> **AIM OF THE TASK**:
Would you reproduce the data below exactly, please, leaving out its images?

(Items from a data source)

────

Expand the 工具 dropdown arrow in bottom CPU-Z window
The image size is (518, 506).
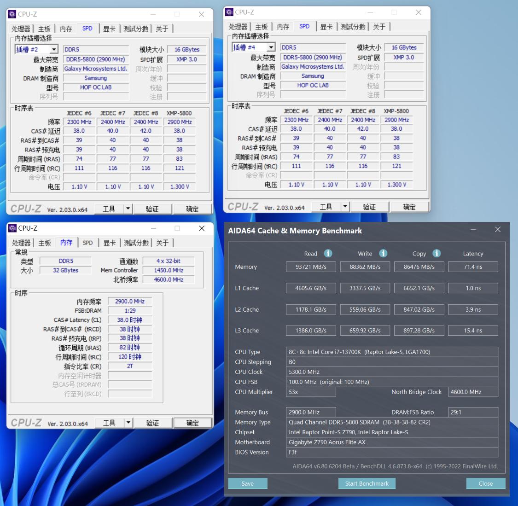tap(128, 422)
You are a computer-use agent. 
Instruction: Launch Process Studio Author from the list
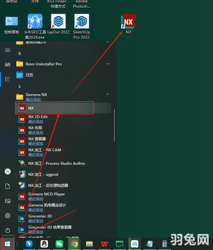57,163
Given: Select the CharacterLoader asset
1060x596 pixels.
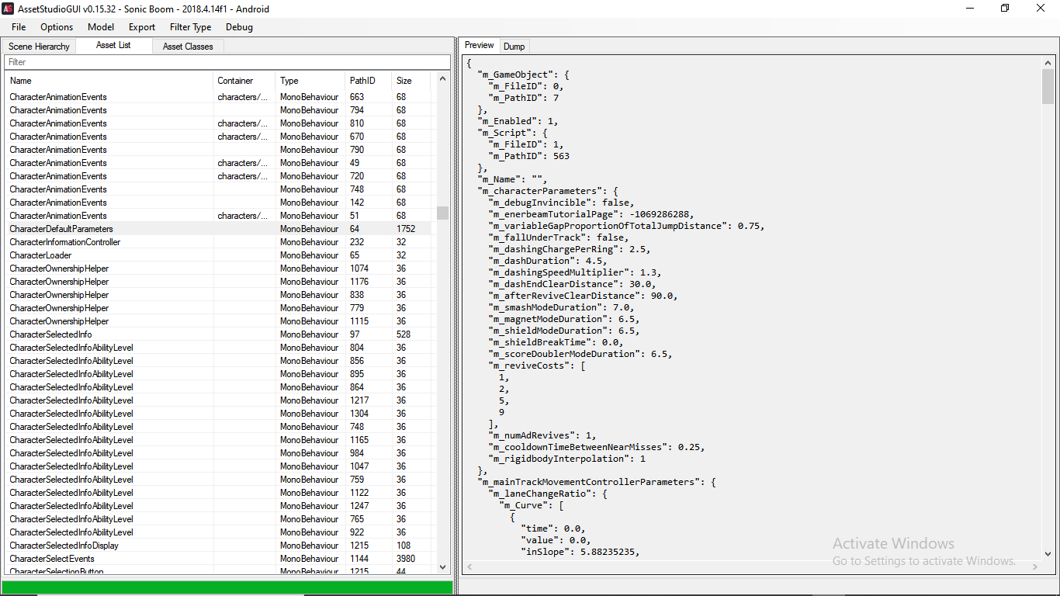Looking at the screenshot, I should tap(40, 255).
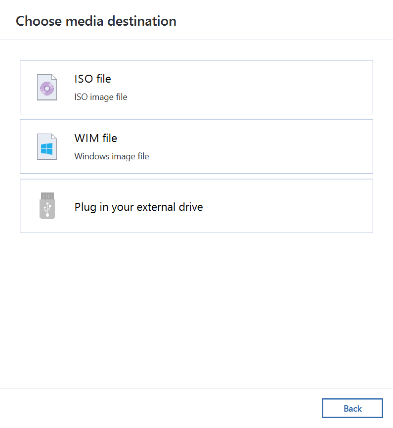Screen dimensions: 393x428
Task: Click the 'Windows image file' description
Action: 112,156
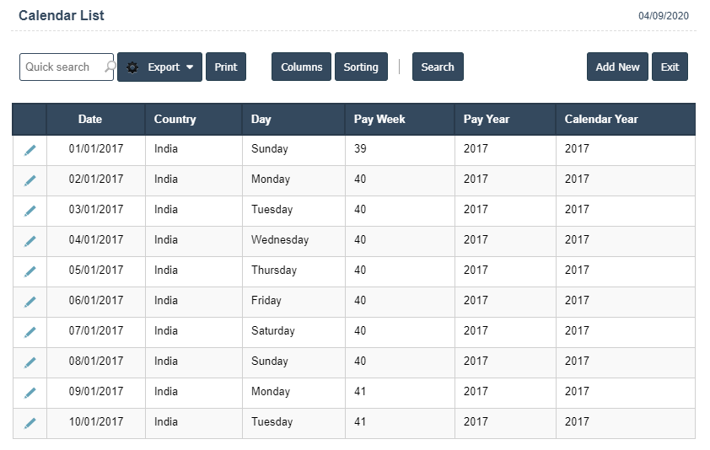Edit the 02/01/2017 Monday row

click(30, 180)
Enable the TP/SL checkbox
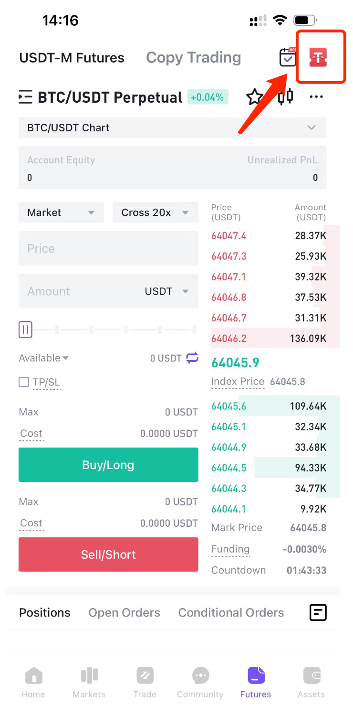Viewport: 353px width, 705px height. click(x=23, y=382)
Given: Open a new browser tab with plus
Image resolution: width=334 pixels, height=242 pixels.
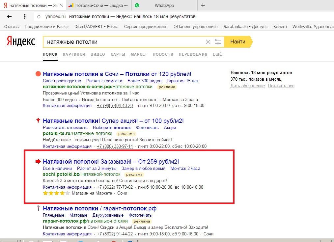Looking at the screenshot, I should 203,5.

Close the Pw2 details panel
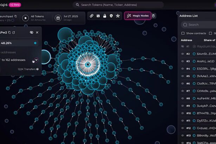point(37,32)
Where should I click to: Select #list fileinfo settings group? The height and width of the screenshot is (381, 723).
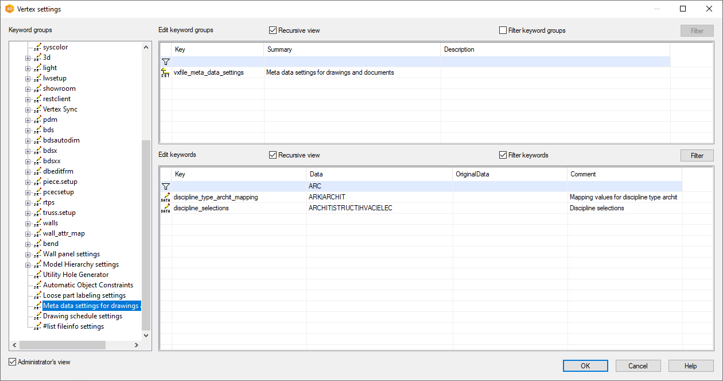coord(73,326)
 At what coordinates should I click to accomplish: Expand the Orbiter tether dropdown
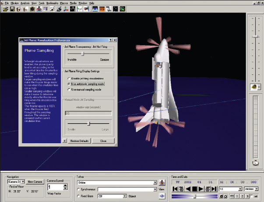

────

> **EXPECTED ANSWER**:
Expand the 工具 dropdown arrow in bottom CPU-Z window
The image size is (518, 506).
tap(128, 422)
You are a computer-use agent. 
Instruction: Launch Process Studio Author from the list
57,163
Given: Select the CharacterLoader asset
1060x596 pixels.
Looking at the screenshot, I should tap(40, 255).
Screen dimensions: 393x428
Task: Click the 'Windows image file' description
Action: 112,156
Edit the 02/01/2017 Monday row

click(30, 180)
Enable the TP/SL checkbox
Viewport: 353px width, 705px height. click(x=23, y=382)
Given: Open a new browser tab with plus
Image resolution: width=334 pixels, height=242 pixels.
Looking at the screenshot, I should 203,5.

Close the Pw2 details panel
point(37,32)
Where should I click to: Select #list fileinfo settings group? The height and width of the screenshot is (381, 723).
coord(73,326)
 At what coordinates should I click to accomplish: Expand the Orbiter tether dropdown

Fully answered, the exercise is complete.